Seeking sustainability: To change, or double down?
Like many other refiners and industry players, refiners in the Middle East have had to contend with calls to make the industry more environmentally friendly.
Unfortunately, the pressure on the region is only set to grow even more, as importers like Singapore look to pivot away from fossil fuels. In fact, the city-state recently unveiled its Green Plan, which will aid it in committing to its ambitious plan to become a leading regional hub for greener alternatives and achieve net zero emissions as soon as possible, under the United Nation’s 2030 Sustainable Development Agenda and Paris Agreement.
So the question is, how does the Middle East find its balance between demand for petchem products and diversifying the energy mix? As things currently stand, petrochemical projects are expected to account for a whopping 61% of the region’s projects expected to start operations from now till 2025.
Soorya Tejomoortula, Oil & Gas Analyst at GlobalData, says, “Saudi Arabia’s aggressive investments in the petrochemicals sector are part of its 2030 vision plan, where the country aims to reduce its dependence on the upstream sector and diversify into other segments.” This comes as a report from the Global Sustainable Investment Alliance (GSIA) shows how sustainable investments now account for over a third of all assets in five of the world’s largest markets. The industry is in transit, and the Middle East must keep up with shifting global opinions.
Industry experts and leaders have weighed in on the topic, trading opinions and potential solutions. Most countries in the region have also pledged to set new targets aimed at reducing greenhouse gas emissions, and have expressed enthusiastic agreement toward achieving the climate goals of the Paris Agreement.
Toward a circular economy
Some companies have taken to examining their current business models, to see what can be improved upon. Borouge, for example, recently shared with Asian Downstream Insights their concept of circularity, and are re-examining what would be previously dismissed as waste, and what else can be done with these materials.
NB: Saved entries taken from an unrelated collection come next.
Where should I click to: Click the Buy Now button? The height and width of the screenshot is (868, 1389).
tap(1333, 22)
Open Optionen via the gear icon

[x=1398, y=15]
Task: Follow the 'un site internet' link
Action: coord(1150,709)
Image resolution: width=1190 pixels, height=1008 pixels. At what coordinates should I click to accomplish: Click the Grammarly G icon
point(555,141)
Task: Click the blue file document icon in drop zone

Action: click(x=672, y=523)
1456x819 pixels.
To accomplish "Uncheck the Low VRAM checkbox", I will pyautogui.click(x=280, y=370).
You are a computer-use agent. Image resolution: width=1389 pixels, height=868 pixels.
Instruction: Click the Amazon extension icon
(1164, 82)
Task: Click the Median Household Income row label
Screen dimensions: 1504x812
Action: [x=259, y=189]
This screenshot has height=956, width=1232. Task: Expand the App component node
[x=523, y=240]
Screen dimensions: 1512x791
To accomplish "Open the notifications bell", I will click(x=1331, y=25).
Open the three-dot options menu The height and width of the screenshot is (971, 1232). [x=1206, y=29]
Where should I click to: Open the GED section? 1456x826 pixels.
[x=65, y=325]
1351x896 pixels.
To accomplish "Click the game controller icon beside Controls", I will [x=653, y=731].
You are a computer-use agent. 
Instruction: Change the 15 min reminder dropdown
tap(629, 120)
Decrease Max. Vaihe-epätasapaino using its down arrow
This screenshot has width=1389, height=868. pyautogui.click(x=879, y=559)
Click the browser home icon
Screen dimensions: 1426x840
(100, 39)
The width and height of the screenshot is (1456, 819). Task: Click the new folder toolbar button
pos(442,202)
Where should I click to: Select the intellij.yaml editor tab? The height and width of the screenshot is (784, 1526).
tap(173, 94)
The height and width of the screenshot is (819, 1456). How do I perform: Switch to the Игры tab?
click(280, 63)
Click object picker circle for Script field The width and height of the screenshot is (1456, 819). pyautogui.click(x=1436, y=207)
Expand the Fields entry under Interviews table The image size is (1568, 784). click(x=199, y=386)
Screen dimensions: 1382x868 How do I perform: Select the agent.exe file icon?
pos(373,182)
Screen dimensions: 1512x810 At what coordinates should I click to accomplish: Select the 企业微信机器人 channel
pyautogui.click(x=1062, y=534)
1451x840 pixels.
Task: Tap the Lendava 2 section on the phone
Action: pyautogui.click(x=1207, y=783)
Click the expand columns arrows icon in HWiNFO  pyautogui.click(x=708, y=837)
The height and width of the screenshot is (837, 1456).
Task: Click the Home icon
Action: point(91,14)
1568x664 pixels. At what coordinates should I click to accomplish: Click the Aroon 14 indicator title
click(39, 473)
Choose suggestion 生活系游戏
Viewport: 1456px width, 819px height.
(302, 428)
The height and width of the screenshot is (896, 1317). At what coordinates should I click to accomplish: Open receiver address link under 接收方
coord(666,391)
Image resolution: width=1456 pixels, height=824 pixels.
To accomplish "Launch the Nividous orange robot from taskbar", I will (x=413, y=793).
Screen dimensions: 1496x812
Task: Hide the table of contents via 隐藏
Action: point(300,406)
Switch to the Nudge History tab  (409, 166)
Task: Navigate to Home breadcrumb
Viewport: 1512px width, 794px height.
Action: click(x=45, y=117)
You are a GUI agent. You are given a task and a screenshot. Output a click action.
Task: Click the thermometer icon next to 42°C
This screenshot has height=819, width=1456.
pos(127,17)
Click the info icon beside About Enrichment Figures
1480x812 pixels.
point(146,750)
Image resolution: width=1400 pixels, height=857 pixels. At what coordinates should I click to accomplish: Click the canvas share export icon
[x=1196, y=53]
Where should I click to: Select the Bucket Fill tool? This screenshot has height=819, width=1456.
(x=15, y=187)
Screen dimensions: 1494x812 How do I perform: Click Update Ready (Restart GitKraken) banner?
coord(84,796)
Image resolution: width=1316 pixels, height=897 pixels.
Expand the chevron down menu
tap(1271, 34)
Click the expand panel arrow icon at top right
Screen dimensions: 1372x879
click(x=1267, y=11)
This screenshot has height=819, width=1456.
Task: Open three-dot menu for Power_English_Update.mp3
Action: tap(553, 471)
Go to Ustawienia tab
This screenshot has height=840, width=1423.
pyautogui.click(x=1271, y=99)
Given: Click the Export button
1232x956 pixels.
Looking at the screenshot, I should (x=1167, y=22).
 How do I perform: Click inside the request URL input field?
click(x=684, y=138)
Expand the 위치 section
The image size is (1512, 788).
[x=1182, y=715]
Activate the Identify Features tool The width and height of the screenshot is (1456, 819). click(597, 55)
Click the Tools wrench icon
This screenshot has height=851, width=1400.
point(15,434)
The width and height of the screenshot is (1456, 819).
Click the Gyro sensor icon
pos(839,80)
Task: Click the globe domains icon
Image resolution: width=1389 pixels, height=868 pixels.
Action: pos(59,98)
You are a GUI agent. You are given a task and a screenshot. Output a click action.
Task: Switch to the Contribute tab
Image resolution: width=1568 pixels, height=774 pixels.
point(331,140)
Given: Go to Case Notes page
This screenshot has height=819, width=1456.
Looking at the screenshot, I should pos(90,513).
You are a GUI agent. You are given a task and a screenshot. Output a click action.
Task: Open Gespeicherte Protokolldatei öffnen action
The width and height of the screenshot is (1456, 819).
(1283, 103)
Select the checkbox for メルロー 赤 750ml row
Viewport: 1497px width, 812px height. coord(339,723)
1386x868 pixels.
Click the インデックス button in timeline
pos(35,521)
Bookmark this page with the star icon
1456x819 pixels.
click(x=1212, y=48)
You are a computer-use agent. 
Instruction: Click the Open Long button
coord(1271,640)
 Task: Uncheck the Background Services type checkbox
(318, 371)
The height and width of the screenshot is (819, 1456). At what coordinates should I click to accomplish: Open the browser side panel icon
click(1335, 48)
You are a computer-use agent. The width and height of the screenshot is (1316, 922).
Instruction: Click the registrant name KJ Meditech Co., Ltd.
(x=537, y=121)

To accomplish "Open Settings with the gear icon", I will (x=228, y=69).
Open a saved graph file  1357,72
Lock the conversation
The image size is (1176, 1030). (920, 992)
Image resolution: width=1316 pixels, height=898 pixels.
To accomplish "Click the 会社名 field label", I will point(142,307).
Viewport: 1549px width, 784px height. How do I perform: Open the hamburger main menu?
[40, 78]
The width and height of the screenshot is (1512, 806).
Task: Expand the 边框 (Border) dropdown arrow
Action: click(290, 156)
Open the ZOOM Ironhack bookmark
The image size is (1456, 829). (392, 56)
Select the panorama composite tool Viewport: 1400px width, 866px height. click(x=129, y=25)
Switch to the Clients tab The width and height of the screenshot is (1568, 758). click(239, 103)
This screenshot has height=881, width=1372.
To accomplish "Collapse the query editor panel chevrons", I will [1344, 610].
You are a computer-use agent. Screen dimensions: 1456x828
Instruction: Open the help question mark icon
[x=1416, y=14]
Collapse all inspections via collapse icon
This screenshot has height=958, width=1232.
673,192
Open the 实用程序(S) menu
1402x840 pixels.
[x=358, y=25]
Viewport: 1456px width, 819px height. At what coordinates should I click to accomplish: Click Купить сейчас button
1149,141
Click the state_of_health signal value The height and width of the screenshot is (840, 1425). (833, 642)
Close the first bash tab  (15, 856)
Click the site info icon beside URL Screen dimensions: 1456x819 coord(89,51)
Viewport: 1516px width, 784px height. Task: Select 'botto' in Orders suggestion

ADNOC has also announced its cooperation with Japanese companies INPEX Corporation, JERA Co.,Inc., and the Japan Oil, Gas and Metals National Corporation (JOGMEC) – this joint study agreement will explore the commercial potential of blue ammonia production in the UAE.
This foray into cleaner alternatives is not new for the company, which announced earlier this year its plans to advance a world-scale “blue” ammonia production facility in Abu Dhabi.
Says His Excellency Dr. Sultan Ahmed Al Jaber, UAE Minister of Industry and Advanced Technology and ADNOC Managing Director and Group CEO, “This is a significant milestone in the development of our blue hydrogen and ammonia business, building on the UAE’s strong position as a producer of competitive, low carbon natural gas and our leadership role in carbon capture and underground storage.
As we collectively navigate the global energy transition, we believe hydrogen, and its carrier fuels such as ammonia, offer promise and potential as zero-carbon energy sources.”
Ammonia: Fuel of the future?
Ammonia has been touted as a possible answer to the call for sustainability in the industry, thanks to its ability to capture, store and ship hydrogen in its emission-free fuel cells and turbines. Blue ammonia is made from nitrogen and “blue” hydrogen derived from natural gas feedstocks, with the carbon dioxide by-product from hydrogen production captured and stored.
What’s more, is that blue ammonia might just be a stepping stone towards “green” ammonia, which can be achieved by harvesting byproduct from entirely green fuel methods.
Only time will tell if the Middle East’s black gold is set to turn blue – and eventually green – but definite steps have been taken, and if nothing else, the region has certainly made it clear that it will do what it needs to in order to keep up with the winds of change.